### [WHAT YOU ARE ASKED TO DO]
Each record below is to be copied exactly; the pictures are to be omitted.

### [MATERIAL FOR THE TASK]
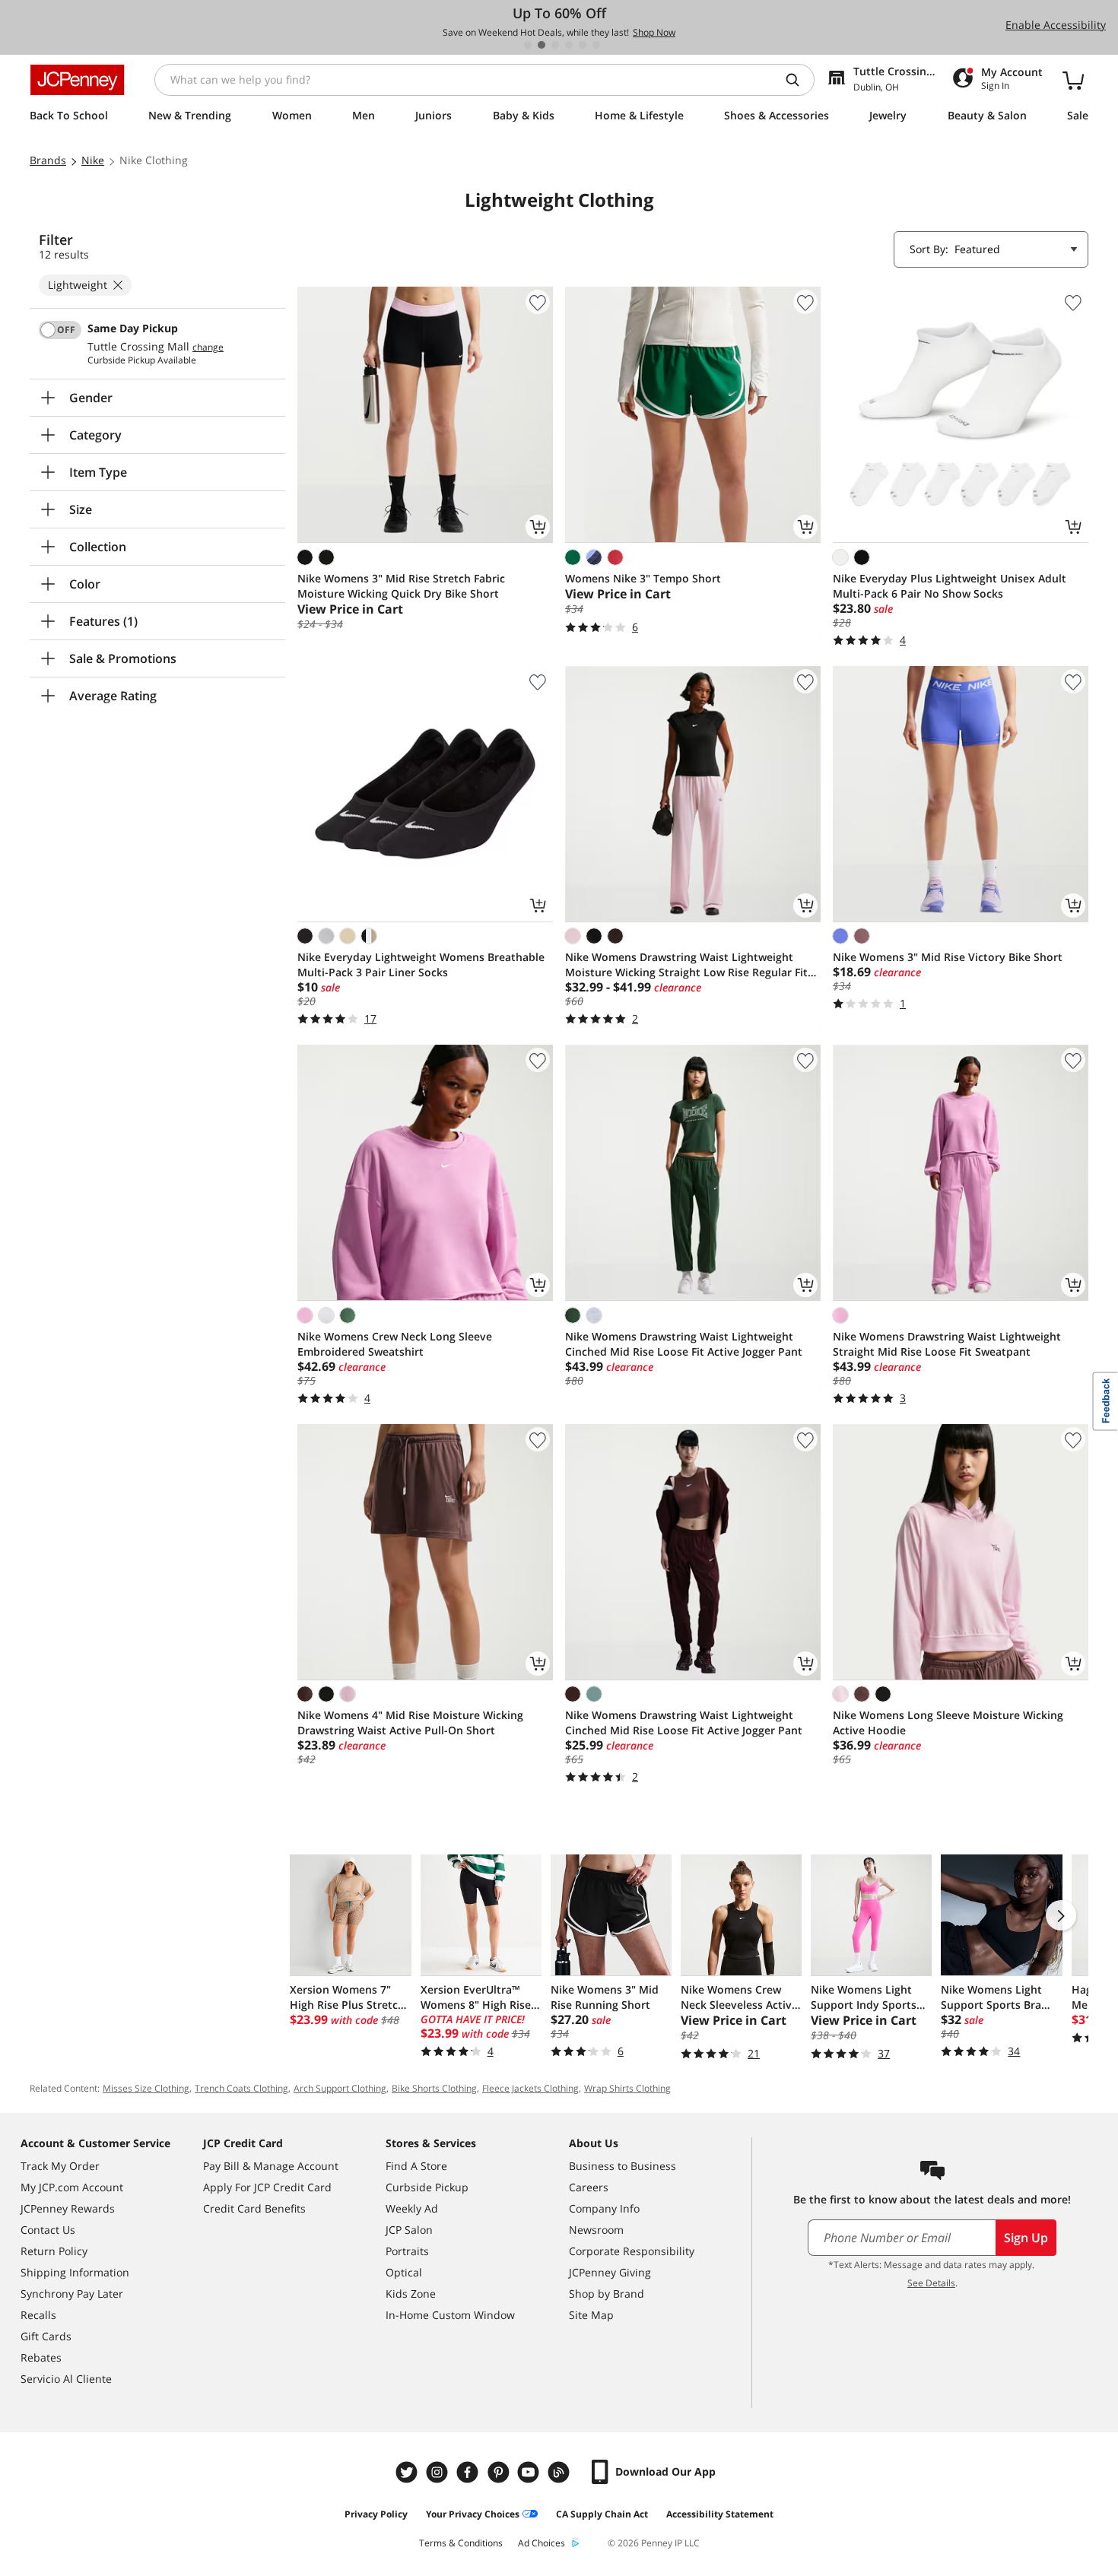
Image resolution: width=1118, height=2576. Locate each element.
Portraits (407, 2251)
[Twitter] (408, 2472)
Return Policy (54, 2251)
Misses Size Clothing (146, 2088)
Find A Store (416, 2166)
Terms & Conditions (461, 2542)
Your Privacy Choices (472, 2514)
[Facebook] (469, 2472)
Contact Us (48, 2229)
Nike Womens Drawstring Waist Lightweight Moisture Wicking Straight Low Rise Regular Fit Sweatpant (686, 965)
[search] (798, 80)
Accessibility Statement (719, 2514)
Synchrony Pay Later (72, 2293)
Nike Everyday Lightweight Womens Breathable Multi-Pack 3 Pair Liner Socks (421, 964)
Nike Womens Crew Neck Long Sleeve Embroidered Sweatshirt (394, 1344)
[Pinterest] (499, 2472)
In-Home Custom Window (450, 2315)
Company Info (604, 2208)
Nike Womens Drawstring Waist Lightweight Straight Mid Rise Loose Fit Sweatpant (947, 1344)
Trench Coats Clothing (241, 2088)
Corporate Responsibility (631, 2251)
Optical (404, 2272)
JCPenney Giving (610, 2272)
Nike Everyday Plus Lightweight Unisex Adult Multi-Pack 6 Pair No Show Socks (949, 586)
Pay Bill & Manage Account (270, 2166)
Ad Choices (541, 2542)
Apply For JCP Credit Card (267, 2187)
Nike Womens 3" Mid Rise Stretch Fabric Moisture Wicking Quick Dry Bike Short (401, 586)
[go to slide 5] (582, 45)
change (208, 347)
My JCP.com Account (72, 2187)
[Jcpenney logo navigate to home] (77, 80)
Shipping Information (75, 2272)
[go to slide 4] (569, 45)
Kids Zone (411, 2293)
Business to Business (622, 2166)
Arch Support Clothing (340, 2088)
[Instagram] (439, 2472)
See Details (931, 2282)
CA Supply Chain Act (602, 2514)
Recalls (38, 2315)
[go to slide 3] (555, 45)
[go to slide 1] (528, 45)
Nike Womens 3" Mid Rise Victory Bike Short (947, 957)
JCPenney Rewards (68, 2208)
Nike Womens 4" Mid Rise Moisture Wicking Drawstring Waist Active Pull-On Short (410, 1722)
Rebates (41, 2357)
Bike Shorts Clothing (434, 2088)
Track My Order (60, 2166)
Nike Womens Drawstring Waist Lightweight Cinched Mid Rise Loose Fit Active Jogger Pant (683, 1344)
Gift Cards (46, 2336)
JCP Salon (409, 2229)
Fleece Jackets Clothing (530, 2088)
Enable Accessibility (1055, 24)
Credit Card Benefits (254, 2208)
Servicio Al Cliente (66, 2378)
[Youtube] (530, 2472)
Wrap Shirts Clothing (627, 2088)
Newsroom (596, 2229)
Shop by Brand (606, 2293)
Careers (588, 2187)
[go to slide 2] (541, 45)
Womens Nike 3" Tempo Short (643, 578)
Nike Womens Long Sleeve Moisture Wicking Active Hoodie (948, 1722)
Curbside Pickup (427, 2187)
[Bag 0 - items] (1073, 80)
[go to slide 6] (596, 45)
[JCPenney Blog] (560, 2472)
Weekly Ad (412, 2208)
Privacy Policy (376, 2514)
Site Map (591, 2315)
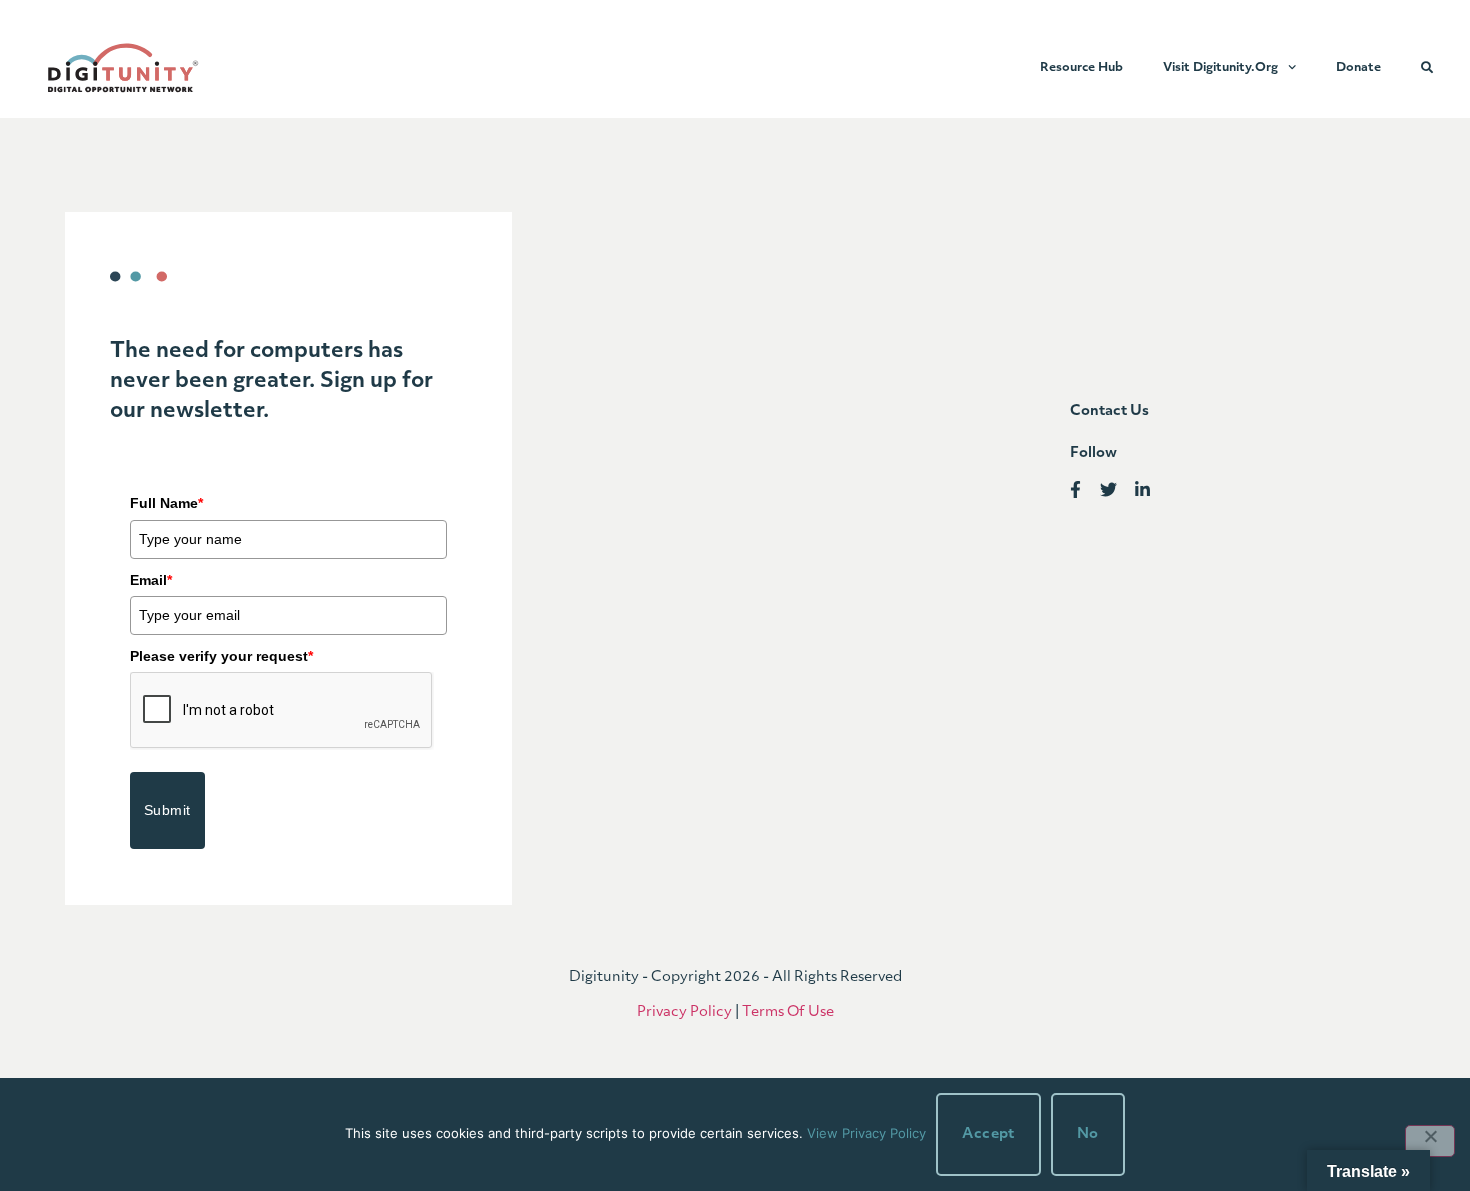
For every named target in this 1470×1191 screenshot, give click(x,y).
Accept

### [ANSWER TO THE PROBLEM]
Image resolution: width=1118, height=2576. Locate each element.
Portraits (407, 2251)
[Twitter] (408, 2472)
Return Policy (54, 2251)
Misses Size Clothing (146, 2088)
Find A Store (416, 2166)
Terms & Conditions (461, 2542)
Your Privacy Choices (472, 2514)
[Facebook] (469, 2472)
Contact Us (48, 2229)
Nike Womens Drawstring Waist Lightweight Moisture Wicking Straight Low Rise Regular Fit Sweatpant (686, 965)
[search] (798, 80)
Accessibility Statement (719, 2514)
Synchrony Pay Later (72, 2293)
Nike Everyday Lightweight Womens Breathable Multi-Pack 3 Pair Liner Socks (421, 964)
Nike Womens Crew Neck Long Sleeve Embroidered Sweatshirt (394, 1344)
[Pinterest] (499, 2472)
In-Home Custom Window (450, 2315)
Company Info (604, 2208)
Nike Womens Drawstring Waist Lightweight Straight Mid Rise Loose Fit Sweatpant (947, 1344)
Trench Coats Clothing (241, 2088)
Corporate Responsibility (631, 2251)
Optical (404, 2272)
JCPenney Giving (610, 2272)
Nike Everyday Plus Lightweight Unisex Adult Multi-Pack 6 Pair No Show Socks (949, 586)
Pay Bill & Manage Account (270, 2166)
Ad Choices (541, 2542)
Apply For JCP Credit Card (267, 2187)
Nike Womens 3" Mid Rise Stretch Fabric Moisture Wicking Quick Dry Bike Short (401, 586)
[go to slide 5] (582, 45)
change (208, 347)
My JCP.com Account (72, 2187)
[Jcpenney logo navigate to home] (77, 80)
Shipping Information (75, 2272)
[go to slide 4] (569, 45)
Kids Zone (411, 2293)
Business to Business (622, 2166)
Arch Support Clothing (340, 2088)
[Instagram] (439, 2472)
See Details (931, 2282)
CA Supply Chain Act (602, 2514)
Recalls (38, 2315)
[go to slide 3] (555, 45)
[go to slide 1] (528, 45)
Nike Womens 3" Mid Rise Victory Bike Short (947, 957)
JCPenney Rewards (68, 2208)
Nike Womens 4" Mid Rise Moisture Wicking Drawstring Waist Active Pull-On Short (410, 1722)
Rebates (41, 2357)
Bike Shorts Clothing (434, 2088)
Track My Order (60, 2166)
Nike Womens Drawstring Waist Lightweight Cinched Mid Rise Loose Fit Active Jogger Pant (683, 1344)
Gift Cards (46, 2336)
JCP Salon (409, 2229)
Fleece Jackets Clothing (530, 2088)
Enable Accessibility (1055, 24)
Credit Card Benefits (254, 2208)
Servicio Al Cliente (66, 2378)
[Youtube] (530, 2472)
Wrap Shirts Clothing (627, 2088)
Newsroom (596, 2229)
Shop by Brand (606, 2293)
Careers (588, 2187)
[go to slide 2] (541, 45)
Womens Nike 3" Tempo Short (643, 578)
Nike Womens Long Sleeve Moisture Wicking Active Hoodie (948, 1722)
Curbside Pickup (427, 2187)
[Bag 0 - items] (1073, 80)
[go to slide 6] (596, 45)
[JCPenney Blog] (560, 2472)
Weekly Ad (412, 2208)
Privacy Policy (376, 2514)
Site Map (591, 2315)
For every named target in this 1470×1191 screenshot, give click(x,y).
Accept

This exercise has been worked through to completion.